What you are asked to do :: Can you copy the entries below word for word, starting at the line that contains "In order to click on mute-audio-toggle: Mute" and ending after the line that contains "volume-up-button is located"?
+++ Exercise data
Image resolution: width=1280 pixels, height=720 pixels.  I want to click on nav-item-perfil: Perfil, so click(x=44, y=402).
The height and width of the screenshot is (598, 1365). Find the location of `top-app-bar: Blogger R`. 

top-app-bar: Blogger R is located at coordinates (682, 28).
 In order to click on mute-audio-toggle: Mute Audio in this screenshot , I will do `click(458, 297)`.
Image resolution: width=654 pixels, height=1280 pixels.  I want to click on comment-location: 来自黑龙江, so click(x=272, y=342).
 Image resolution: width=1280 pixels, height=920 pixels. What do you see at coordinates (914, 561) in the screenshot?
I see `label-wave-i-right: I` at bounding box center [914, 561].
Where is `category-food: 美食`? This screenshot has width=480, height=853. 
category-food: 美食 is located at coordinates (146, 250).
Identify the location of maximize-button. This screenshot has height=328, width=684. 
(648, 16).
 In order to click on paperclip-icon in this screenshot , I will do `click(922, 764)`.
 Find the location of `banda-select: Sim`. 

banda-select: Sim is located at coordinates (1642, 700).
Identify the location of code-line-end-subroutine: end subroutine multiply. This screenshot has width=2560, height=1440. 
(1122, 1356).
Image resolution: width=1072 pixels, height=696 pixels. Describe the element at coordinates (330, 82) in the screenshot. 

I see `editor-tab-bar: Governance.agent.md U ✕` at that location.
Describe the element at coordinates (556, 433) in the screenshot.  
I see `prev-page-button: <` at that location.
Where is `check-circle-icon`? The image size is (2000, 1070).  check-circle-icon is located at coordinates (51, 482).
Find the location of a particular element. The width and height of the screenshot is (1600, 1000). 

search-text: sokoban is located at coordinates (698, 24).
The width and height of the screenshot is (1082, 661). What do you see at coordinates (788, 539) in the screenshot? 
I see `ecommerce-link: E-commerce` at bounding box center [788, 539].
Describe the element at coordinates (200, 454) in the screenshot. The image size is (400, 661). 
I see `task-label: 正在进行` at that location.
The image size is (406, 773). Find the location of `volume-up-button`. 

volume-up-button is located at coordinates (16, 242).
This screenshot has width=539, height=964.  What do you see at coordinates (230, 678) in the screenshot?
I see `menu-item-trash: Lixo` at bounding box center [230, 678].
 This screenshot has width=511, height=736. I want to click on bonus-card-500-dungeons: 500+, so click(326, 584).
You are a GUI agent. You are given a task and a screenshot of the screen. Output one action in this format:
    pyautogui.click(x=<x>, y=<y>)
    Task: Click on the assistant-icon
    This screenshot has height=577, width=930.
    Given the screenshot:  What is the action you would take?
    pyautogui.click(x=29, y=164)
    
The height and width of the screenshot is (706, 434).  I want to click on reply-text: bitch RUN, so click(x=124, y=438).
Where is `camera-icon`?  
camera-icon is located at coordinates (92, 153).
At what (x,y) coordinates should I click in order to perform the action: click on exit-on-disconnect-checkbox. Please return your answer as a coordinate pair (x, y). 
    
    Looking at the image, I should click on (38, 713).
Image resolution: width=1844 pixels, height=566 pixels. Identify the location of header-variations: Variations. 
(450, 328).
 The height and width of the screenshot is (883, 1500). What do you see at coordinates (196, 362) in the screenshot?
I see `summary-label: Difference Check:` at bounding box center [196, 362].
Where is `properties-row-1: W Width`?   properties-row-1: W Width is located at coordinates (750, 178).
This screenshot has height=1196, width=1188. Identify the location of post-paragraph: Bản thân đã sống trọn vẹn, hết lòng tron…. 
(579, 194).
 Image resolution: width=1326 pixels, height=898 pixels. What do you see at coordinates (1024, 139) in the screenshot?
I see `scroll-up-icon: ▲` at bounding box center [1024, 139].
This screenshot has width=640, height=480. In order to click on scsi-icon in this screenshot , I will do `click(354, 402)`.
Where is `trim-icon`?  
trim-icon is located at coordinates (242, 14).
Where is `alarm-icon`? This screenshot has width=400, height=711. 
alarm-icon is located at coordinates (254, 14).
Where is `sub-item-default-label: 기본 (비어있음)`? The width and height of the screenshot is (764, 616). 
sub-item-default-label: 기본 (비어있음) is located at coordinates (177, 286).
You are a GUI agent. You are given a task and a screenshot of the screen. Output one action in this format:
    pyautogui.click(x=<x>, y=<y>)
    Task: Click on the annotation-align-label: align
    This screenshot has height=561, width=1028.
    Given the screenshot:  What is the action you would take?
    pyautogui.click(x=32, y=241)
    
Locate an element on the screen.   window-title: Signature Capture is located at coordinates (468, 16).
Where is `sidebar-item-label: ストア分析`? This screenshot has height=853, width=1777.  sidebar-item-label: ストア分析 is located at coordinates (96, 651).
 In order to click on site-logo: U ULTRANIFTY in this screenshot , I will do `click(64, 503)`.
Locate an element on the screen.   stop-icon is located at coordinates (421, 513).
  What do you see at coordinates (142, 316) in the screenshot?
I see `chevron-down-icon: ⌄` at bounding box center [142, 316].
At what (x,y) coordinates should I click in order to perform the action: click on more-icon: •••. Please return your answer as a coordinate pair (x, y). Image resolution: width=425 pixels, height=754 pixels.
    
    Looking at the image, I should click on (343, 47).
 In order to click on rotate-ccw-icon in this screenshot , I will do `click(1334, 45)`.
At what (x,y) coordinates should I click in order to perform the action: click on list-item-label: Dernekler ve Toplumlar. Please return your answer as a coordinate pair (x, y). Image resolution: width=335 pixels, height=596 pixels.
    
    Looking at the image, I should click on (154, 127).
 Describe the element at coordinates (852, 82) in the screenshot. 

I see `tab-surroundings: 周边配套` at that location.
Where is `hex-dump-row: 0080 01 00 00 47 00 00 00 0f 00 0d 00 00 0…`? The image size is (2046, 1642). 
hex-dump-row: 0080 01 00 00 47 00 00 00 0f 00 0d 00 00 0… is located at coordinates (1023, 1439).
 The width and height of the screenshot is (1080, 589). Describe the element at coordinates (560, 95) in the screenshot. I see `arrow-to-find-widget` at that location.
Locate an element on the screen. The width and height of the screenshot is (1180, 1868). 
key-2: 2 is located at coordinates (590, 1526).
++++++
The completed task ::
 In order to click on mute-audio-toggle: Mute Audio in this screenshot , I will do `click(458, 297)`.
Image resolution: width=654 pixels, height=1280 pixels.  I want to click on comment-location: 来自黑龙江, so click(x=272, y=342).
 Image resolution: width=1280 pixels, height=920 pixels. What do you see at coordinates (914, 561) in the screenshot?
I see `label-wave-i-right: I` at bounding box center [914, 561].
Where is `category-food: 美食`? This screenshot has width=480, height=853. 
category-food: 美食 is located at coordinates (146, 250).
Identify the location of maximize-button. This screenshot has height=328, width=684. 
(648, 16).
 In order to click on paperclip-icon in this screenshot , I will do `click(922, 764)`.
 Find the location of `banda-select: Sim`. 

banda-select: Sim is located at coordinates (1642, 700).
Identify the location of code-line-end-subroutine: end subroutine multiply. This screenshot has width=2560, height=1440. 
(1122, 1356).
Image resolution: width=1072 pixels, height=696 pixels. Describe the element at coordinates (330, 82) in the screenshot. 

I see `editor-tab-bar: Governance.agent.md U ✕` at that location.
Describe the element at coordinates (556, 433) in the screenshot.  
I see `prev-page-button: <` at that location.
Where is `check-circle-icon`? The image size is (2000, 1070).  check-circle-icon is located at coordinates (51, 482).
Find the location of a particular element. The width and height of the screenshot is (1600, 1000). 

search-text: sokoban is located at coordinates (698, 24).
The width and height of the screenshot is (1082, 661). What do you see at coordinates (788, 539) in the screenshot? 
I see `ecommerce-link: E-commerce` at bounding box center [788, 539].
Describe the element at coordinates (200, 454) in the screenshot. The image size is (400, 661). 
I see `task-label: 正在进行` at that location.
The image size is (406, 773). Find the location of `volume-up-button`. 

volume-up-button is located at coordinates (16, 242).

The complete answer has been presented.